The 24 men and women at the GCF’s helm could emerge as a new brand of world leaders.

They are not democratically elected, yet will be managing vast sums of public money, destined for projects that will in some way or other affect all of us. The degree to which they get it right will hinge on three key principles – consultation, transparency and accountability.

Where is funding needed most urgently? Which technologies will best meet the task? Who should be involved? Answering such questions implies a very big conversation, spanning continents and disciplines.

The Green Climate Fund was the focus of many protests at the 2011 UN climate talks in Durban (Source: Flickr/FoE Int.)

It will also require seeking out communities whose homes are being swallowed by rising waters, battered by storms or encroached on by drought. Ensuing decisions on how and where to invest must be open to scrutiny, and backed up with solid justifications.

The fund’s board knows this.

“We can’t underestimate the importance of being at the cutting edge of transparency,” the Australian board member asserted. “We need to hear other voices, not just those of state actors,” was the view from Zambia. “We have to be accountable to our taxpayers,” said their counterpart from Japan. And “receptive to the world of ideas,” stressed the representative from India.

So how are these principles working in practice?

The March board meeting took place at Germany’s Foreign Office, a tightly guarded building with a strict door policy – UNFCCC-accredited organisations only.

Present were the board, their alternates and advisers, and four additional participants – two so-called active observers representing civil society – one from developing countries and developed countries respectively – and two from the private sector.

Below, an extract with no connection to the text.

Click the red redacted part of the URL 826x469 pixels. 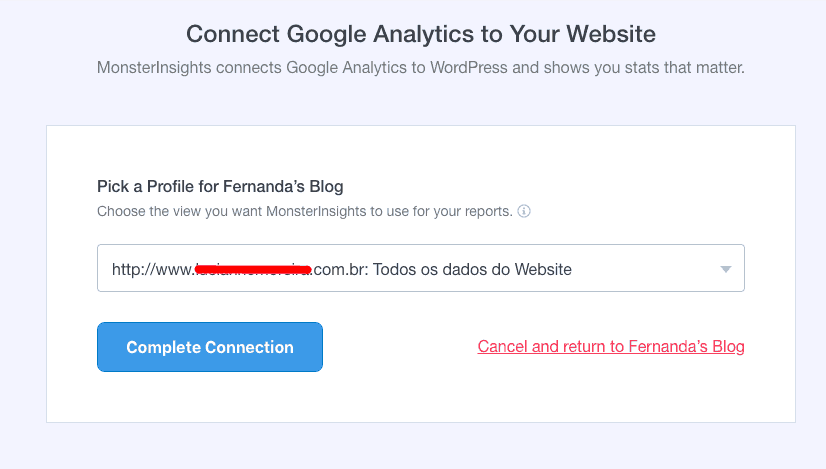click(253, 270)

These four observers are supposed to speak for ‘the world of ideas’, by consulting in advance of meetings, offering input at the end of each agenda item, and then reporting back to their constituencies.

Active observers – each acting in the name of half of the world’s citizenry – received key official documents a day or two in advance. Others had been leaked – but only to a limited group of people – and some were presented mid-way through the meeting.

Here camera phones were used to capture material and email it to we non-active observers, seated in an adjacent room and watching proceedings via an in-house video link. Lengthy discussions ensued over Skype chat – do we have a position on this? What should we say? Is that broadly representative, do you think?

Meaningful consultation requires time and resources. Active observers in Berlin had neither.

They were self-funded, and for the most part several paces behind the board’s deliberations, with little scope to prepare or react accordingly.

Trust

The GCF is crafting its own identity, which is oscillating somewhere between a UN rights-based model and a closed banking outfit. A number of pending decisions could sway the difference either way – whether board meetings will be webcast, which information will be made publicly available and when, and how citizen input will be collected and managed.

Transparency must not be propagated as a hurdle to efficiency, or a bureaucratic nuisance.

Involving citizens in decisions about climate investment keeps duty-bearers grounded in real needs, which risk getting obscured by limited political or business interests.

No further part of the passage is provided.